Wind Farm Wins OK to Begin Construction
LOWVILLE, N.Y. The Lewis County Planning Board on Thursday approved several special permit amendments and variances needed for construction to begin on the Tug Hill wind farm.
Flat Rock project manager William M. Moore Jr. also told the Planning Board that his company hopes to begin installing turbines between mid-April and early May, weather permitting.
"You know we'll be in a battle with the mud," he said, "but somewhere in that date range."
Flat Rock's proposed $380 million project includes 195 turbines in the towns of Martinsburg, Harrisburg and Lowville and a 10.3-mile transmission line in the town of Watson.
"Roughly two-thirds of the project will be built this year in Phase 1," Moore said, adding that the remaining towers will be installed in 2006 "if everybody invites us back."
Moore said the project's first phase is "engineered" for 140 of the 262-foot towers. However, he said, the turbine manufacturer may not be able to produce that many this year, so the number may wind up closer to 120.
While the county and town planning boards previously approved conditional use or special use permits for the turbine construction, Mr. Moore said, plans have changed slightly since then.
The original project included 187 turbines affecting 72 landowners: 40 in Martinsburg, 28 in Harrisburg and four in Lowville.
Since then, Moore said, 13 proposed tower sites have been added and five have been deleted, although the placement pattern is unchanged. "We're not expanding the project area," he said.
Planning Board members voted 6-0 to approve amended permits for Martinsburg and Harrisburg and 5-0 for the Lowville one. Legislator Dennis F. Kraeger, R-Lowville, recused himself from the latter vote, since he's also a member of the Lowville town and village Planning Board.
The permits will now go to the local planning boards for their approval. The county Planning Board also voted 6-0 to approve variances for Lynn and Diana Steiner and Charles Petrus, since proposed turbines on their properties would be 50 to 55 feet from the property lines and Lowville town zoning law requires 250-foot setbacks. They must now be approved by the Lowville Zoning Board of Appeals.
Moore said turbines will be located on both sides of the property lines in question.
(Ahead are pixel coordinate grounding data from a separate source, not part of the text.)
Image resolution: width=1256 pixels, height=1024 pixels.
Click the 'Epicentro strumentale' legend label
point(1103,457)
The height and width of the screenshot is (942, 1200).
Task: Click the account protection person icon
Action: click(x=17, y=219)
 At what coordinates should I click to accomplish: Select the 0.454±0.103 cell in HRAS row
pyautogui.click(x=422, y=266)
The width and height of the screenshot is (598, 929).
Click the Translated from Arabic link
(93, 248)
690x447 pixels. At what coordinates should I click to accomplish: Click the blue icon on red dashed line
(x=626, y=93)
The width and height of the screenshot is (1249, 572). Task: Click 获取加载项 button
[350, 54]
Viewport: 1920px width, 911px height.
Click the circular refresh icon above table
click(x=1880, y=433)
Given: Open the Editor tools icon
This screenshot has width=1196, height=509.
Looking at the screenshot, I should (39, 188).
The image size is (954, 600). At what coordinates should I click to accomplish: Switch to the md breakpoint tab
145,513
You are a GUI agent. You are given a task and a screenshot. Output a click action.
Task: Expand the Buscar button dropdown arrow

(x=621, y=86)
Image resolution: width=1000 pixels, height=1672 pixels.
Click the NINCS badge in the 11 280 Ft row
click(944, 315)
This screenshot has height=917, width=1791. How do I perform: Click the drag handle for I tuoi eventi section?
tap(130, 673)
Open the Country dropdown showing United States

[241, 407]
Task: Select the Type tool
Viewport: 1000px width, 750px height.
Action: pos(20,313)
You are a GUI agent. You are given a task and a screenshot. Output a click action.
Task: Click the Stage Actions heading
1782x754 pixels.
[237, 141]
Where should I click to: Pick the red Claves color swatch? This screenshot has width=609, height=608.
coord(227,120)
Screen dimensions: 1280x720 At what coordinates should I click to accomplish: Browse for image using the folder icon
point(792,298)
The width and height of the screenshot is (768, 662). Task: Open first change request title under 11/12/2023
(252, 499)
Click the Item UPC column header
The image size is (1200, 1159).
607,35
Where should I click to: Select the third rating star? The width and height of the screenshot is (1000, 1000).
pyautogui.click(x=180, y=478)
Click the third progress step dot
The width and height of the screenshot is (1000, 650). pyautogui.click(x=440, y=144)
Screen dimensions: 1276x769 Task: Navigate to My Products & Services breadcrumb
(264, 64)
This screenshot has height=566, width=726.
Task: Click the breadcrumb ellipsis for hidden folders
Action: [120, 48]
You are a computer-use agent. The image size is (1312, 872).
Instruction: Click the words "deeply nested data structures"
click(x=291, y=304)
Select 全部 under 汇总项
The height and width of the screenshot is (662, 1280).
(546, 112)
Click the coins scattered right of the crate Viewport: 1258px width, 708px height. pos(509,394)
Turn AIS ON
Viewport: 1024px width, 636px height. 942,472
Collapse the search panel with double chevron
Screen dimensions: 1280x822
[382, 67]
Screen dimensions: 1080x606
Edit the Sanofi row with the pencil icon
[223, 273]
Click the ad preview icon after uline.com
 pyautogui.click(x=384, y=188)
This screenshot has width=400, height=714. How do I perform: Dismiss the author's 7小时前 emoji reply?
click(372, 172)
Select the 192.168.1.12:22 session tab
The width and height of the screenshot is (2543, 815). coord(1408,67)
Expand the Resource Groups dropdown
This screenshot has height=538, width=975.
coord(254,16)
He also reported that a plan to put nighttime warning lights on six out of every 10 towers has been approved by the Federal Aviation Administration, but he hopes to work with FAA officials to reduce that further. "That way, we'll save money and people will have less lights to look at," he said, noting that they'll be medium-intensity blinking lights.
The Lewis County Planning Board on Wednesday also gave site plan approval to Boonville Manufacturing Co. for a 9,600-square-foot structure off Norton Road in the town of Leyden.
County Planning Office Director Jessica L. Jenack said the paper gasket manufacturer plans to move its 10-person operation from its present location on Route 12 within the village of Boonville, just across the Oneida County border.
Several board members were dissatisfied with the plan provided, essentially a tax map with the proposed building drawn in, so they officially stipulated that future plans must include more detailed maps.